Curhat:
Saya ibu dari 2 orang anak remaja. Satu laki-laki umur 15 tahun dan satu lagi perempuan umur 13 tahun. Dengan anak laki-laki saya tidak terlalu ada masalah, karena dia cukup mendengarkan kami sebagai orangtuanya. Dan anak laki-laki saya juga sangat mandiri. Saya juga suami jarang marah kepadanya, sebab urusan sekolah dan lainnya bisa dia urus sendiri dengan baik.
Berbeda dengan anak perempuan saya, kami sering bersitegang. Kadang saya merasa heran sendiri, kenapa kami seperti tidak pernah bisa akur. Ada saja masalah yang membuat kami berdebat, bertengkar dan saling teriak. Kadang suami saya sampai menjadi marah juga ke anak gadis kami itu, karena dia bersikap kurang respek kepada saya sebagai ibunya. Sedangkan dengan ayahnya, anak perempuan kami cuek sekali. Jarang mau berkomunikasi. Suami saya yang kebetulan sibuk dengan usahanya, juga kurang dekat dengan anak. Hanya sesekali saja menanyakan masalah sekolahnya. Dan biasanya dijawab basa- basi aja oleh mereka.
Saya mau minta saran, bagaimana caranya supaya saya bisa berdamai dengan anak perempuan saya. Bagaimana agar dia tidak selalu membantah saran, nasihat dan penjelasan saya?
Terimakasih atas sarannya.
Nia - Bandung
Saran:
Ibu Nia di Bandung, mungkin agak lupa pernah jadi remaja putri ya? Apa yang Ibu Nia alami mungkin juga pernah dialami oleh ibunda Ibu Nia. Karena bagi gadis remaja, usia 11 sampai 17 tahun adalah masa paling sulit dalam kehidupan mereka.
Salah satu contohnya nih, yang tadinya dia tidak terlalu peduli dengan bentuk badannya, sekarang mulai gelisah ketika ada temannya berucap, "Eh, kamu sekarang beratnya agak nambah ya?" Rasa percaya diri pun mulai mengikis dalam dirinya. Akibatnya, remaja putri ini menjadi uring-uringan.. Dia mulai membanding-bandingkan bentuk tubuhnya dengan teman sekelasnya, teman mainnya juga gadis seusianya yang dia temaui di mall.
Belum lagi dengan masalah haid yang bikin repot dan bikin mood mereka menjadi turun naik. Berbagai persoalan yang tiba-tiba menghampiri kesehariannya, membuat anak remaja ataupun praremaja menjadi bersikap nyebelin. Terutama bagi ibunya. Mereka menjadi suka membantah, tidak mau mendengar nasihat atau saran. Bersikap seenaknya sendiri dan kalau ditegur sedikit langsung ngambek. Atau, ini yang paling menjengkelkan: kalau ditanya hanya menjawab dengan mengangkat bahu atau menatap dengan gaya bengong!

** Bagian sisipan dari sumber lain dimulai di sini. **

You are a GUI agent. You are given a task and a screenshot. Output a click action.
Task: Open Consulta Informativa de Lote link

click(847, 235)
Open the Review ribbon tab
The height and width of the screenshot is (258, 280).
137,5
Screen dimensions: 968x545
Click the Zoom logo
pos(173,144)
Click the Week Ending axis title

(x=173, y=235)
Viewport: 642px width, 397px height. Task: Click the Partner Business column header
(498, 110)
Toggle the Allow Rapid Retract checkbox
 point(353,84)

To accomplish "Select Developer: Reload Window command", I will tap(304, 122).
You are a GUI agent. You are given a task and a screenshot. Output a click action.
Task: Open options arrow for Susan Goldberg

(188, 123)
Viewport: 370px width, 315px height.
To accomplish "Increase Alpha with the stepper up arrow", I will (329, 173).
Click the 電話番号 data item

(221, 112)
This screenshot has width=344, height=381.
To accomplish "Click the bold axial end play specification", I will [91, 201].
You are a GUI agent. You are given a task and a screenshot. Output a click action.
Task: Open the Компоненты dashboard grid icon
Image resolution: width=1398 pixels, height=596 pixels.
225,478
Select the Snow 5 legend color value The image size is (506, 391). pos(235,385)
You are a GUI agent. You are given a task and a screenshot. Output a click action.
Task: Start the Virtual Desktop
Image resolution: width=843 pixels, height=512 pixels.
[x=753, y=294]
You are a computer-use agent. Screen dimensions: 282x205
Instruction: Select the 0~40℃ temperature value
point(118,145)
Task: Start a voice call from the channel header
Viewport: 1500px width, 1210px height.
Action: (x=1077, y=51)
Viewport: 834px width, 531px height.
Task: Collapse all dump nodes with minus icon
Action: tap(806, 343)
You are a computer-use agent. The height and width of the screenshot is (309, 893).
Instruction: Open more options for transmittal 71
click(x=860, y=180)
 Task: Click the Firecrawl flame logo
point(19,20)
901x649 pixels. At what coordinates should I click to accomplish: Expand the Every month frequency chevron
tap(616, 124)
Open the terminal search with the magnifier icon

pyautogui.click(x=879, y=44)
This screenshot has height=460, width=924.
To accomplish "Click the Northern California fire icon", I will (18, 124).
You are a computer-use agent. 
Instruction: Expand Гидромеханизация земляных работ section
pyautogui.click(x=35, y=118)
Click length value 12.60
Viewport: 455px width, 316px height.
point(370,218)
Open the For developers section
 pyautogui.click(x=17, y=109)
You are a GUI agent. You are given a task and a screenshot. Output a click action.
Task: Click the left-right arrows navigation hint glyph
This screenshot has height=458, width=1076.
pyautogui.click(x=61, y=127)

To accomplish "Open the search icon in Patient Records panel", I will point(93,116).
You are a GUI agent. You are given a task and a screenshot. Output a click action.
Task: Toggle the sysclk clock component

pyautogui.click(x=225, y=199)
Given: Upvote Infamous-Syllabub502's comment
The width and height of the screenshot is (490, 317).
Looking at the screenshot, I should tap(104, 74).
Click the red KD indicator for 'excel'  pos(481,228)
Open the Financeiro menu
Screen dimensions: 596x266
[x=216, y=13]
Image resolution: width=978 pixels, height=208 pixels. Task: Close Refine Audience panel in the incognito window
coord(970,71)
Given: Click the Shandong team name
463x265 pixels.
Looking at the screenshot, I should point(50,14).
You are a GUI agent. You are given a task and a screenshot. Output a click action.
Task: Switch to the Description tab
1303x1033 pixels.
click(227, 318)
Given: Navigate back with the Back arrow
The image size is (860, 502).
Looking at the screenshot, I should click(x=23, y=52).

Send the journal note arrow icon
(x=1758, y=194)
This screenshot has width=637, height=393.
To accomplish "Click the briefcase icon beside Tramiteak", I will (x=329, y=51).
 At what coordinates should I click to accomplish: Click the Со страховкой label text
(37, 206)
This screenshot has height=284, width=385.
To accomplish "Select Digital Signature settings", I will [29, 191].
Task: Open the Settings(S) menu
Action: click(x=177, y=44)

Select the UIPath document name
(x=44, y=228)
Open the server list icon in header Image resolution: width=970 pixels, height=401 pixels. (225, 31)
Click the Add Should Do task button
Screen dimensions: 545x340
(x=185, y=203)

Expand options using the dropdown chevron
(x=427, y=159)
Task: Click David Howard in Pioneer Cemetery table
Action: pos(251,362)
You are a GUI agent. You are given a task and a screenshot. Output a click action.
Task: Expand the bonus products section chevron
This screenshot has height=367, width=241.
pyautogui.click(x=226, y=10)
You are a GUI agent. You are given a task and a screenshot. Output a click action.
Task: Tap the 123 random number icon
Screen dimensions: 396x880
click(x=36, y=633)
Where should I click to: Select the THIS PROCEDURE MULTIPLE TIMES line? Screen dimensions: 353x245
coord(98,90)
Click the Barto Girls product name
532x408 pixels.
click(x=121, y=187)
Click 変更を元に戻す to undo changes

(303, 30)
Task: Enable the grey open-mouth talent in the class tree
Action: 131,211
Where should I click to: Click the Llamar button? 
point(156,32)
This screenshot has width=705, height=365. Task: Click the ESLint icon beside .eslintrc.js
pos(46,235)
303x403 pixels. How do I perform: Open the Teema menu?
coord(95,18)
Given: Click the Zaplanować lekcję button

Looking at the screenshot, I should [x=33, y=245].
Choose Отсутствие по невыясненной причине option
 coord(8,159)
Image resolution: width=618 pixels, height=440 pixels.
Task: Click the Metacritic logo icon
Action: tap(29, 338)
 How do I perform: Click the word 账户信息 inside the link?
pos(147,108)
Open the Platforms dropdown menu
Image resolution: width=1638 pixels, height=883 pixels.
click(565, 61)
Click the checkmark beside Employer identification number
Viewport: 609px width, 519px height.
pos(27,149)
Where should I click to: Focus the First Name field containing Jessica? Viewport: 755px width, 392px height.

Lalu, apakah anak gadis kita bersikap begitu didiamkan saja? Tentu tidak. Kalau kita sudah memahami latar belakang mengapa dia bersikap demikan, kita akan berusaha mengubah sikap dalam menghadapinya.
Berusaha untuk tidak selalu menyalahkan apa yang dia kerjakan, mungkin bisa menjadi usaha awal yang baik. Coba ajak bicara dengan gaya santai, seperti gaya teman seusianya bicara. Misalnya, "Teman kamu yang nyebelin itu masih suka chat sama kamu gak?"
Membuka pembicaraan santai tanpa menuduh akan membuka komunikasi yang baik. Dia akan dengan senang bercerita tentang temannya itu. Daripada misalnya, "Kamu jangan main deh sama teman kamu yang nyebelin itu, ngapaian? Nanti kamu jadi nyebelin juga kayak dia!" Ditanggung putri Anda akan malas cerita apapun tentang temannya ke Anda, karena walau temannya nyebelin dia nggak akan senang kalau ibunya menuduh temannya kurang baik.
Selain itu, usahakan untuk tidak meninggikan suara saat meminta dia mengerjakan sesuatu. Cobalah dengan nada santai dan sedikit becanda. Misalnya, supaya dia mau bereskan kamarnya yang super duper berantakan, "Kapan-kapan Mama mau bikin lomba ah, siapa yang kamarnya paling keren akan Mama tambah uang jajannya."
Demikian beberapa saran, semoga bermanfaat sehingga hubungan Anda dan putri tercinta menjadi hubungan yang manis dan penuh cinta.